Assignment:
Start with the first line of the records below. Output each line exactly, ending with the one that contains "You are a computer-use agent. The".

*** Exercise data ***

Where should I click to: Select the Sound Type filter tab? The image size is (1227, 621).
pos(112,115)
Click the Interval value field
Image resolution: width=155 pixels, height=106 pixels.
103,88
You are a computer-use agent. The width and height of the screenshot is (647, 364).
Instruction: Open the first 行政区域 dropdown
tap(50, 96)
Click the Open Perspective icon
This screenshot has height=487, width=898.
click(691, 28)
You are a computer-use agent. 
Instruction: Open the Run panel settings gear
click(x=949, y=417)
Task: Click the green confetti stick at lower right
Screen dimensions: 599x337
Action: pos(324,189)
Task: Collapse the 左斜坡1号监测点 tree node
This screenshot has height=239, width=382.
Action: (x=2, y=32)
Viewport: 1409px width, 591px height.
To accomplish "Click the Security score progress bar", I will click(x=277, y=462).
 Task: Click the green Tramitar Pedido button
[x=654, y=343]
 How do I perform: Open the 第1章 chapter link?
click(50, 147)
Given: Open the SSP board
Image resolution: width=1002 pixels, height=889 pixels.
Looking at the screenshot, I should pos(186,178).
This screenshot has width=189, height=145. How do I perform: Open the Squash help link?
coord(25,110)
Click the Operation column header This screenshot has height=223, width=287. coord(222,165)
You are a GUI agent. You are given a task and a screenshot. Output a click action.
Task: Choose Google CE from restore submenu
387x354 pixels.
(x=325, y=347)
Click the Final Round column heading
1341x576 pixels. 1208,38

*** End of Exercise data ***

Written answer:
Where should I click to: Select the Sound Type filter tab? The image size is (1227, 621).
pos(112,115)
Click the Interval value field
Image resolution: width=155 pixels, height=106 pixels.
103,88
You are a computer-use agent. The width and height of the screenshot is (647, 364).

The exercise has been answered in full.